Es kommt natürlich auch auf die Rechenleistung des Angreifers an: hier wurde mit einer Millionen Kombinationen pro Sekunde gerechnet. Andere, bessere, später gebaute Rechner schaffen vielleicht das Millionenfache.
Zusammenfassend kann man sagen, daß ein gutes Passwort folgende Bedingungen erfüllen muß:
- es sollte eine Länge von mindestens 8 Zeichen besitzen,
- es sollte aus einer Mischung von Groß- und Kleinbuchstaben, Ziffern sowie Sonderzeichen bestehen,
- Leerzeichen sind nicht zulässig,
- man sollte es sich leicht merken können, damit man es nicht aufschreiben muß,
- es sollte kein Wort einer bekannten Sprache sein,
- es sollte keine Tastaturfolge wie z.B. "qwerty" oder "asdfgh" sein,
- das Passwort sollte man schnell eingeben können, damit es niemand beim Eintippen mitlesen kann,
- das Passwort sollte für andere Benutzer sinnlos sein.
Das gewählte Passwort sollte ebenfalls keine offenkundig mit Ihrer Person verbundene Information enthalten.

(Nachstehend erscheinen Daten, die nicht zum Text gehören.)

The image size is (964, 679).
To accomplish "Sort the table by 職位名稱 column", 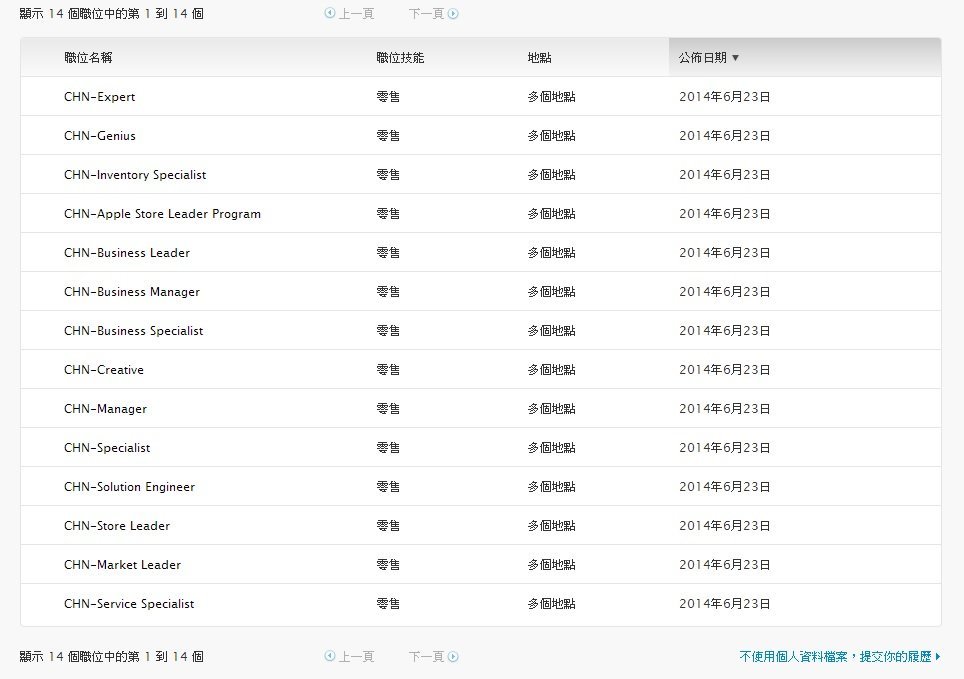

Name, Telefonnummer, Geburtsjahr, Kosename der Freundin usw. als Komponente eines Passwortes sind also fehl am Platz. Generell sind auch Einträge aus Wörterbücher zu vermeiden, da diese leicht mit modernen Passwort-Suchprogrammen erkannt werden können und auch das Erraten der Passwörter erleichtern.

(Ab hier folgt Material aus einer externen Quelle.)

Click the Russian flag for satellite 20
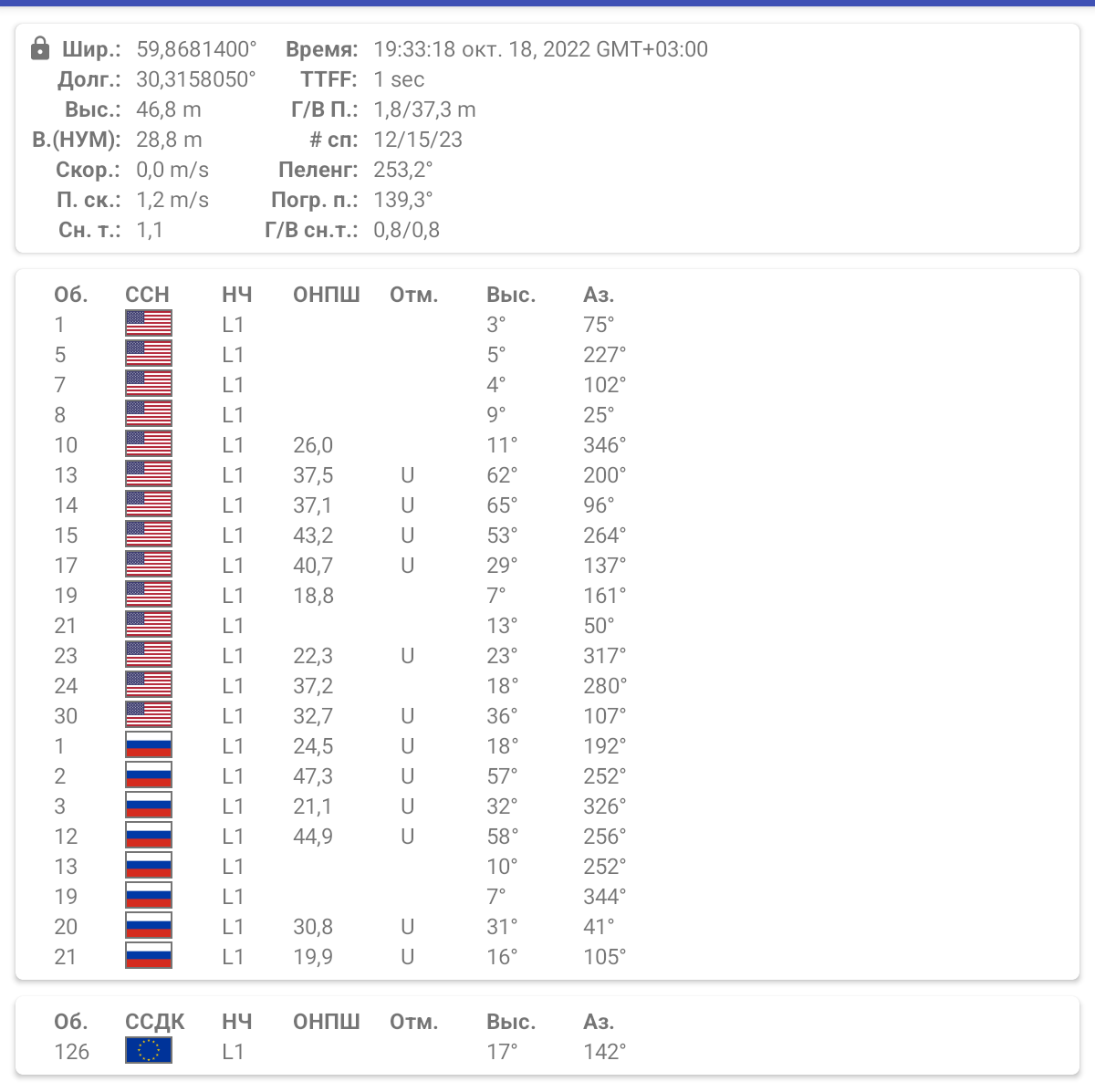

Das Passwort sollte geändert werden sobald man vermutet, daß jemand das Passwort wissen könnte. Dazu reicht es aus, daß man vermutet, daß jemand das Passwort wissen könnte, es muß noch kein Einbruch vorliegen.
Gruß Holgi
P.S.: Sorry für die kleine Ausschweifung
P.P.S.: Das Programm was John empfiehlt kann ich auch nur empfehlen. Vor allem, man kann sich die Daten anschleißend auch auf CD brennen, un niemand kann was damit anfangen.